La jurisprudence francophone des Cours suprêmes


recherche avancée

16/06/2023 | FRANCE | N°22NT01380

France | France, Cour administrative d'appel de Nantes, 4ème chambre, 16 juin 2023, 22NT01380


Vu la procédure suivante :

Procédure contentieuse antérieure :

La SARL SRIM Multiservices a demandé au tribunal administratif de Caen de condamner la communauté de communes Normandie Cabourg Pays d'Auge à lui verser la somme de 18 479,60 euros, assortie des intérêts moratoires, au titre de prestations exécutées pour lesquelles elle n'a reçu aucun paiement.

Par un jugement n° 2000894 du 7 mars 2022, le tribunal administratif de Caen a condamné la communauté de communes Normandie Cabourg Pays d'Auge à verser à la société SRIM Multiservices la somme de 18 47

9,60 euros, assortie des intérêts moratoires à compter du 3 avril 2020 (article 1er...

Vu la procédure suivante :

Procédure contentieuse antérieure :

La SARL SRIM Multiservices a demandé au tribunal administratif de Caen de condamner la communauté de communes Normandie Cabourg Pays d'Auge à lui verser la somme de 18 479,60 euros, assortie des intérêts moratoires, au titre de prestations exécutées pour lesquelles elle n'a reçu aucun paiement.
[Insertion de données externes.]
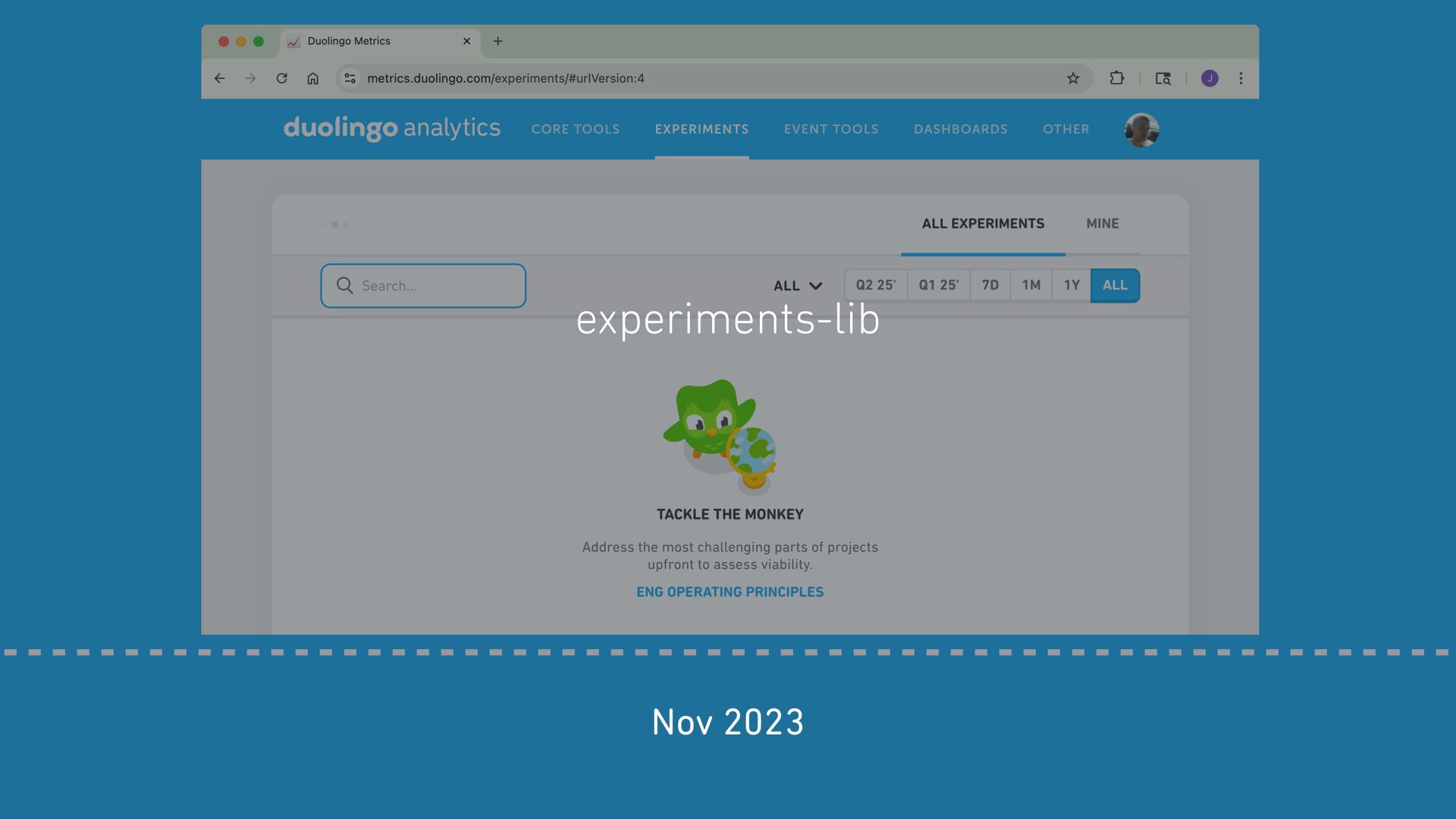Switch to ALL EXPERIMENTS tab

983,224
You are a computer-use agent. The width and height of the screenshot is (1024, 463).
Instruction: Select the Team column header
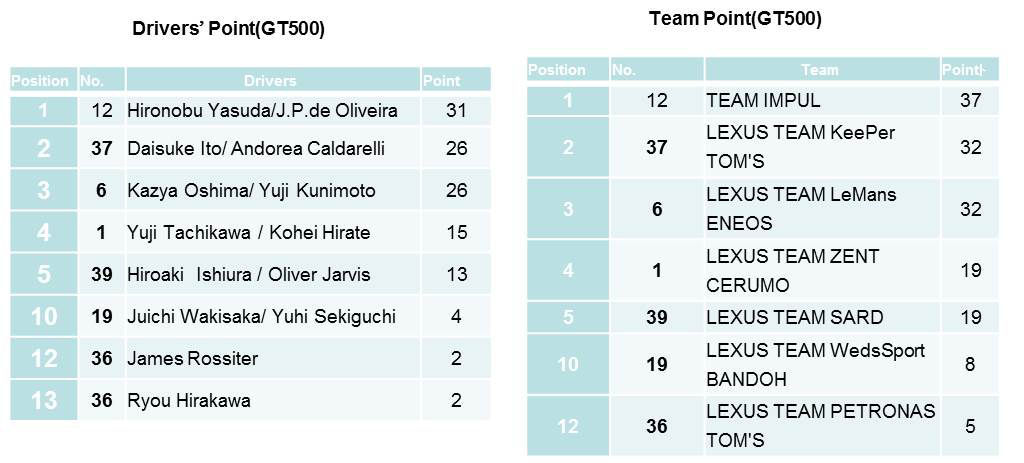click(x=820, y=70)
Par un jugement n° 2000894 du 7 mars 2022, le tribunal administratif de Caen a condamné la communauté de communes Normandie Cabourg Pays d'Auge à verser à la société SRIM Multiservices la somme de 18 479,60 euros, assortie des intérêts moratoires à compter du 3 avril 2020 (article 1er) et a mis à sa charge une somme de 2 000 euros au titre de l'article L. 761-1 du code de justice administrative (article 2).

Procédure devant la cour :

Par une requête, enregistrée le 6 mai 2022, la communauté de communes Normandie Cabourg Pays d'Auge, représentée par Me Schlosser, demande à la cour :

1°) d'annuler le jugement du 7 mars 2022 du tribunal administratif de Caen ;

2°) de rejeter la demande présentée par la société SRIM Multiservices devant le tribunal administratif de Caen ;

3°) de mettre à la charge de la société SRIM Multiservices une somme de 2 500 euros au titre de l'article L. 761-1 du code de justice administrative ;

Elle soutient que :

- la demande de la société SRIM Multiservices était irrecevable en l'absence de " différend " au sens du cahier des clauses administratives générales - fournitures courantes et services de 2009 ; de plus, la demande du titulaire est tardive, chacune des pénalités n'ayant pas été contestée dans le délai de deux mois à compter du jour où le titulaire en a été informé ; en outre, le courrier du 11 janvier 2019 de la communauté de communes, tout comme les courriers du 20 février et 3 juin 2019, ainsi que les deux courriels du 4 juillet 2019 et celui du 8 octobre 2019 sont en eux-mêmes des décisions constituant des différends et le titulaire avait deux mois pour les contester ; or, les réponses par mail et par courrier des 21 janvier, 25 février et 21 juin 2019 ne contestent pas les pénalités appliquées et ne peuvent être considérées comme un mémoire en réclamation ; le titulaire ne s'est pas davantage opposé aux pénalités appliquées entre août et décembre 2019 ; même le courrier du 26 décembre 2019 reçu par la communauté de communes, qui se borne à faire état de factures impayées, ne vaut pas réclamation sur les pénalités ; la réclamation du 28 février 2020, dont la communauté de communes a accusé réception le 3 mars suivant, ne peut porter que sur des différends nés après le 28 décembre 2019 mais ne comporte pas le motif et le montant de chaque somme réclamée ;

- les pénalités appliquées par la communauté de communes sont fondées au regard des mails qu'elle a envoyés qui permettent de justifier que la procédure de constat, prévu à l'article 27 du cahier des clauses administratives particulières qui lie la communauté de communes à la société SRIM Multiservices, a été respectée.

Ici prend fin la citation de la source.